PADANG (IndependensI.com) -Menteri Pekerjaan Umum dan Perumahan Rakyat (PUPR) Basuki Hadimuljono mengatakan saat ini tengah menjajaki pembangunan jalan tol Padang-Bukittinggi-Pekanbaru menggunakan pinjaman dari Pemerintah Jepang, disamping skema Kerjasama Pemerintah dan Badan Usaha (KPBU) dengan nilai investasi cukup besar mencapai Rp 35 triliun.

“Panjangnya mencapai 240 kilometer. Saya sudah bicarakan dengan pihak JICA Jepang dan minggu lalu timnya sudah datang melakukan survei lokasi. Sementara untuk opsi skema KPBU bisa melalui penugasan kepada PT. Hutama Karya. Mudah-mudahan dapat segera diputuskan sehingga pada tahun 2018 dapat dimulai pelaksanaannya,” kata Menteri Basuki usai membuka acara The 4th International Conference on Earth Science and Engineering yang diselenggarakan oleh Universitas Andalas, di Padang, Sumatera Barat, Senin (28/8).

Dari sisi konstruksi, penggunaan terowongan menembus bukit akan menjadi pilihan untuk memperpendek jarak dan mengurangi luasan lahan yang harus dibebaskan. Jalan tol Padang-Bukittinggi-Pekanbaru memiliki rute yang sangat panjang sehingga rest area yang akan dibangun juga cukup banyak. Keberadaan rest area ini nantinya, tambah Menteri Basuki akan mengakomodir usaha mikro kecil dan menengah (UMKM) masyarakat sehingga kehadiran jalan tol meskipun penting untuk mempercepat mobilitas barang dan jasa, namun tidak mematikan ekonomi UMKM.

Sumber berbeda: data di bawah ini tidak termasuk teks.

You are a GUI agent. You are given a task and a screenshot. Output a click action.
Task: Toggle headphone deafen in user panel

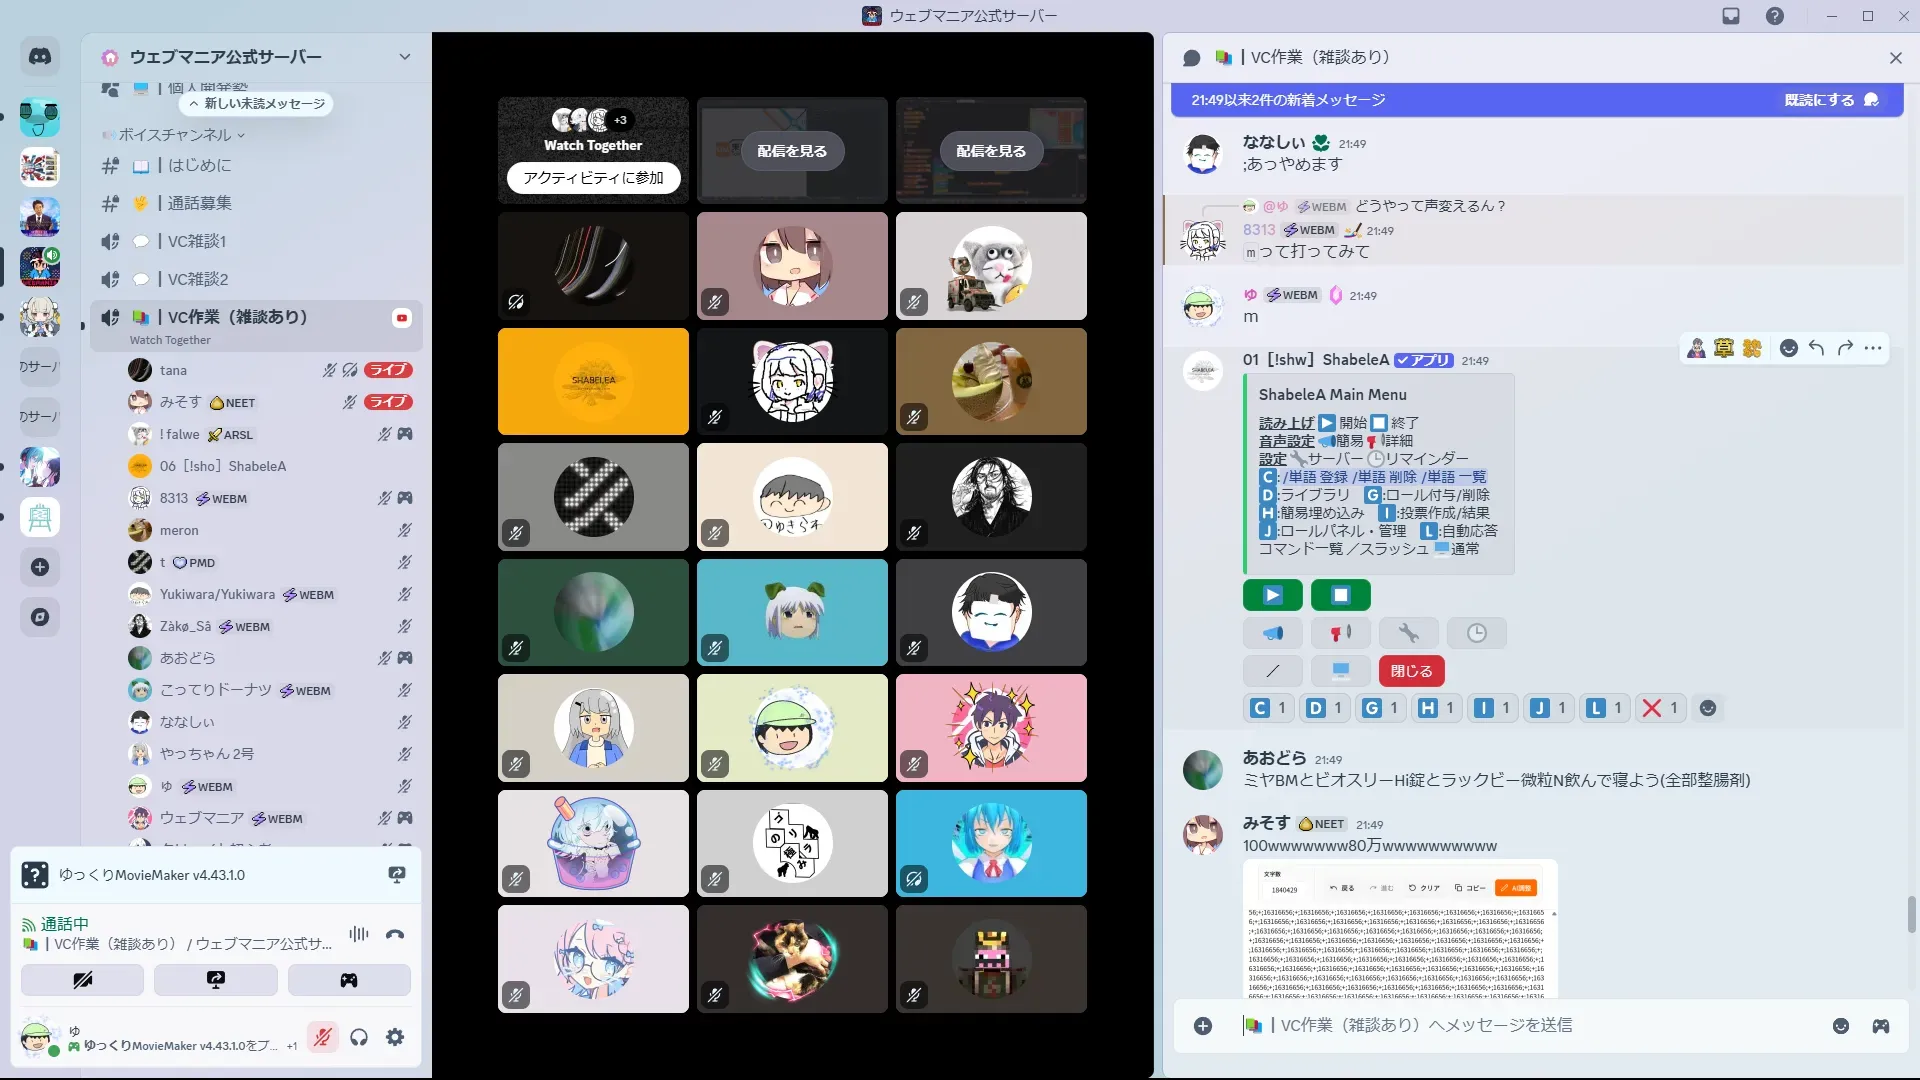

Ruas tol Padang-Bukittinggi-Pekanbaru akan terhubung dengan Tol Trans Sumatera yang merupakan bagian dari ASEAN Higway. Dengan adanya ruas tol ini akan mempersingkat jarak tempuh antara Padang-Pekanbaru yang biasa ditempuh 8 hingga 10 jam menjadi 3 atau 4 jam saja. Pembangunan tol ini tentunya akan berdampak pada peningkatan ekonomi bagi Provinsi Sumatera Barat dan Riau khususnya dan Pulau Sumatera pada umumnya.